Members of the Obama administration leaked a story to The New York Times last week saying the U.S. actually has stepped up operations against Qaeda-related groups in the midst of Yemen’s chaos, “exploiting a growing power vacuum in the country to strike at militant suspects with armed drones and fighter jets.” But some think the claim sounds suspiciously like an administration that’s in the dark, whistling. “I think it’s more signaling than fact,” says Princeton University’s Barbara Bodine, a former U.S. ambassador to Yemen. And in the meantime the chances of killing the wrong targets in such raids go up astronomically. “With the loss of intelligence cooperation with Yemen, we are trying to cut back the jihadis as much as possible,” says terrorism expert Bruce Hoffman of Georgetown University. “But where it used to be surgical, it’s now much blunter.”

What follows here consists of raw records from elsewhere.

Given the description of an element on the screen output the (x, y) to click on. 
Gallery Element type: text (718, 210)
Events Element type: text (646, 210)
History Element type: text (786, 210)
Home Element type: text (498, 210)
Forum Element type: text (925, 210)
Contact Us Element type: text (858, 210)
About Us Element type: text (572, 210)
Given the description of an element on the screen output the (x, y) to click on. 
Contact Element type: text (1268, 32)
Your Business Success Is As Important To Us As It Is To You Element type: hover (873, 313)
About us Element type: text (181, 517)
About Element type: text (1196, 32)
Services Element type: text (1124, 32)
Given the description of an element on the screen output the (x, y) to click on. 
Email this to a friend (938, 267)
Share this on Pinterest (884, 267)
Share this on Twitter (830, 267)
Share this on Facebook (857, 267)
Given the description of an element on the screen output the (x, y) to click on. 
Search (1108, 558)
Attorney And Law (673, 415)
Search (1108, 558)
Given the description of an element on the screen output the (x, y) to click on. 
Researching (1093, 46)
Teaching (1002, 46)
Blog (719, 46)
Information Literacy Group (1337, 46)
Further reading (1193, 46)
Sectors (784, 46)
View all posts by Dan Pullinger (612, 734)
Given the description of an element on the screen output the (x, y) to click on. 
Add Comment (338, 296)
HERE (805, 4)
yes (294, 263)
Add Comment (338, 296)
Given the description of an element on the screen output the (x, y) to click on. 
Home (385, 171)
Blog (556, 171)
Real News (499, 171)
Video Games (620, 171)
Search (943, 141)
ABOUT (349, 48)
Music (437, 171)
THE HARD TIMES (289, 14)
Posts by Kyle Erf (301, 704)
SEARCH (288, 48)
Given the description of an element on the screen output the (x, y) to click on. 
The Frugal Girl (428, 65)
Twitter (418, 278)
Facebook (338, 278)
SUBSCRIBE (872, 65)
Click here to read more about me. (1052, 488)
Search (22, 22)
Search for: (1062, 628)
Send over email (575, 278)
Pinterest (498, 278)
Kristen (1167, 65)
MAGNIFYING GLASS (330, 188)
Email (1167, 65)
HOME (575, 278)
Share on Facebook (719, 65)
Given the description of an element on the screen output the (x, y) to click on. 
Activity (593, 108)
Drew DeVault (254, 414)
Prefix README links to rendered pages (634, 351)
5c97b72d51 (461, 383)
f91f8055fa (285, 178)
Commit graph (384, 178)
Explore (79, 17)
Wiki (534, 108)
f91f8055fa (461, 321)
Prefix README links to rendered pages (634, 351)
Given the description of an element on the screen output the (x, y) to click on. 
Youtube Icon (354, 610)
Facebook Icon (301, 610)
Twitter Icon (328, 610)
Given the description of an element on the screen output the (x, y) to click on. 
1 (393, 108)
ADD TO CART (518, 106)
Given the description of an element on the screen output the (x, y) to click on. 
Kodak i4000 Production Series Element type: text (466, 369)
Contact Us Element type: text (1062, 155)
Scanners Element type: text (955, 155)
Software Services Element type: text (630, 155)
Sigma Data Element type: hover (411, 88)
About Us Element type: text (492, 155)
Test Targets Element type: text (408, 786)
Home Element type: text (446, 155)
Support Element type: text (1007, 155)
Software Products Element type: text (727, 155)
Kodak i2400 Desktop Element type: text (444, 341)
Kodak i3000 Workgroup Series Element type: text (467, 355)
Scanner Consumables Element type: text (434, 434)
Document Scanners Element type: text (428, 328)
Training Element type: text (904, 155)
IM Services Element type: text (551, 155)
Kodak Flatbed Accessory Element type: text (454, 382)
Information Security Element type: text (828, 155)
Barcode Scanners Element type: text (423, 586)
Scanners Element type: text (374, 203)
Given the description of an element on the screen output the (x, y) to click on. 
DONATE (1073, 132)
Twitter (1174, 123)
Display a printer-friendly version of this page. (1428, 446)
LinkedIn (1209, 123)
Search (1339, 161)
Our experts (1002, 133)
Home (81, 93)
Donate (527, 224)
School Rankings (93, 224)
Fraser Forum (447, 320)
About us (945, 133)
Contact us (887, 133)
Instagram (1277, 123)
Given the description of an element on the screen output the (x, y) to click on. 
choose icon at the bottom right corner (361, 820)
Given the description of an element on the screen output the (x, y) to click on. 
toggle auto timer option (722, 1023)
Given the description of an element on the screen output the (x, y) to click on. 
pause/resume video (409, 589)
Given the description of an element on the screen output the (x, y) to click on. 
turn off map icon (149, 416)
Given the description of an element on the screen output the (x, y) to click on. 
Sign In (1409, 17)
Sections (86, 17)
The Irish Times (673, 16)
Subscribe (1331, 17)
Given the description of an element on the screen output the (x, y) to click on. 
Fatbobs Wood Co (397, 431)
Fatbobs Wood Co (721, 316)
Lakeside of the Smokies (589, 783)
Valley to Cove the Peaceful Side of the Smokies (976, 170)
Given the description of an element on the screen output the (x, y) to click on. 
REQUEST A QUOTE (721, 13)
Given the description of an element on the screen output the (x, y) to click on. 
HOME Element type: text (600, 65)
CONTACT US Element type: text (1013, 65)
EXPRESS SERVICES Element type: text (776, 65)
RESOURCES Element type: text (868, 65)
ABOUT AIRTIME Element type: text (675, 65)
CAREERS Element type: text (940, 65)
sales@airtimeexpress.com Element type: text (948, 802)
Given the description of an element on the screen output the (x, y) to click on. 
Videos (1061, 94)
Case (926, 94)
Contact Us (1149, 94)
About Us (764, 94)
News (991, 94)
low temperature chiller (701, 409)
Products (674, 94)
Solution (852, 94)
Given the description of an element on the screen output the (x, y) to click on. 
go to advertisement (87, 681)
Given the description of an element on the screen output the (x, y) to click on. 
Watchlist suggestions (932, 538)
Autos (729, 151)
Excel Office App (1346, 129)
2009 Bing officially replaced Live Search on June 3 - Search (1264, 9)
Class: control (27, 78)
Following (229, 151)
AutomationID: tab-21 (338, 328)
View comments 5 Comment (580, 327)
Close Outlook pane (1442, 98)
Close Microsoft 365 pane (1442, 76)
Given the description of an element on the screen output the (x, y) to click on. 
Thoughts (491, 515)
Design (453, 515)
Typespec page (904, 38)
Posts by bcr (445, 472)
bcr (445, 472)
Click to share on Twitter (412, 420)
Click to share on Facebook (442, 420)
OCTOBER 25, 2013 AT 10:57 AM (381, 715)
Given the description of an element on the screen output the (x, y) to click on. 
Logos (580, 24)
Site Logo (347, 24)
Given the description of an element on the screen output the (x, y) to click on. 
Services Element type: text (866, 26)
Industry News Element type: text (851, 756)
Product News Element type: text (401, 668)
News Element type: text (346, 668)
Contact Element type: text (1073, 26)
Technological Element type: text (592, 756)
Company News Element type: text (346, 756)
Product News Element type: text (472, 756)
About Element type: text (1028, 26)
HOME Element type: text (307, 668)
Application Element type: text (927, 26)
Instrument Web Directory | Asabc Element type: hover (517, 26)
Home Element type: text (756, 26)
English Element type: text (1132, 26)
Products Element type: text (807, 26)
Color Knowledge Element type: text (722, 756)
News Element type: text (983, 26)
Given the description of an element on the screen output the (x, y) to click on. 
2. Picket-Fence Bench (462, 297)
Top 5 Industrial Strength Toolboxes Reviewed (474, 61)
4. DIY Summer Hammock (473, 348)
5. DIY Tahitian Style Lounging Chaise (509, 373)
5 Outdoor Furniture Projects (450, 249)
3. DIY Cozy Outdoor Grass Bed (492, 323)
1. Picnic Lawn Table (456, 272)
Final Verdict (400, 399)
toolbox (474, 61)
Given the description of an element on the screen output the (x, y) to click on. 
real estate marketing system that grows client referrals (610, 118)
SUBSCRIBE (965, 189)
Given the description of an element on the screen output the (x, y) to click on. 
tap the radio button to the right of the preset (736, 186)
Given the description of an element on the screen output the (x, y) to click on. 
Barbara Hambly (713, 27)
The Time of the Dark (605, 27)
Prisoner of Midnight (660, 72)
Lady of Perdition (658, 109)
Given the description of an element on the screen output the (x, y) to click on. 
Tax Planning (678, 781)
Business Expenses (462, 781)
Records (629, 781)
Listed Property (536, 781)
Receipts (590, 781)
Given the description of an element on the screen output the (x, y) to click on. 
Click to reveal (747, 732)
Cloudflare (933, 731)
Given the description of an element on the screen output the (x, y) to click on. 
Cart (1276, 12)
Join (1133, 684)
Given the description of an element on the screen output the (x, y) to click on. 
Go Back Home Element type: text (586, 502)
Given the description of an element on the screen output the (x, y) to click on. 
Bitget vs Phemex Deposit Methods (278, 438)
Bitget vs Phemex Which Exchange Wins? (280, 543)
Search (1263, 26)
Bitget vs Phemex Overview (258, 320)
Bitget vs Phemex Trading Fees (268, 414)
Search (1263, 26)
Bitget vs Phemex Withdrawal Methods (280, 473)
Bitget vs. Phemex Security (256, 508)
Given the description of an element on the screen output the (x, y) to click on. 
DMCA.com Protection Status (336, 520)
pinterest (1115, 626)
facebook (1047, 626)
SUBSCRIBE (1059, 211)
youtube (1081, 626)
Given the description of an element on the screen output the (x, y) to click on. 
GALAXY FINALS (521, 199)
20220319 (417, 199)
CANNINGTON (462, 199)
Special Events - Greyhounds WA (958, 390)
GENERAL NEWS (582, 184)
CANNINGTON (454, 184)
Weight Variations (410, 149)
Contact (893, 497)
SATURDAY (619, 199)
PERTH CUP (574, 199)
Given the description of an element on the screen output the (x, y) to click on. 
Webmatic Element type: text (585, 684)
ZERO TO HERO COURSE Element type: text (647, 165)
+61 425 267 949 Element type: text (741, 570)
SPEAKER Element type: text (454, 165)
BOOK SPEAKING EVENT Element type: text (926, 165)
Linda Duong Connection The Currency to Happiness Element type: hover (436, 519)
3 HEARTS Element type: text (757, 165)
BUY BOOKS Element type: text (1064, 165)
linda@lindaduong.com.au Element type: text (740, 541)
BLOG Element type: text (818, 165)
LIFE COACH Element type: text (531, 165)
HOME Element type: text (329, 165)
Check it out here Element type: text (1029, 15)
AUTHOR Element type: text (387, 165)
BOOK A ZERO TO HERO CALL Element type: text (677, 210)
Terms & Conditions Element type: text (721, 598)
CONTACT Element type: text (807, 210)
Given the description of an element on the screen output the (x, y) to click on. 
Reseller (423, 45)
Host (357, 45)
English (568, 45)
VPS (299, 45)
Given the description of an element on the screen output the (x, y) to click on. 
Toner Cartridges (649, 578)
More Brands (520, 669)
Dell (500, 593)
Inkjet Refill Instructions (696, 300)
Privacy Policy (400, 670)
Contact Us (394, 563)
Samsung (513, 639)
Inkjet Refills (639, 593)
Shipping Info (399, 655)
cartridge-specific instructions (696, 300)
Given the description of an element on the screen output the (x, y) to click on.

The Americans have spent long years building liaison relationships with key figures in the military and intelligence apparatuses of countries across the Middle East who might deliver that kind of detailed information. But now, says Christopher Boucek of the Carnegie Endowment for International Peace, “the Libyans, the Tunisians, the Egyptians, the Yemenis—they are either gone or going.” And a particularly cruel irony, as a former CIA station chief in the Middle East points out, is that these relationships were so focused on catching a handful of terrorists that they missed the oncoming tidal wave of popular revolt. “What intelligence is supposed to do is be ready for things like this,” he says.
The thought is underscored by Edward Walker, a former assistant secretary of state for Near Eastern affairs who now teaches at Hamilton College in New York state. “We became far too overreliant on those networks,” he says. “When you are totally dependent on local intelligence organizations, you tend to protect them.” In the process America becomes blind to what the regime will not see.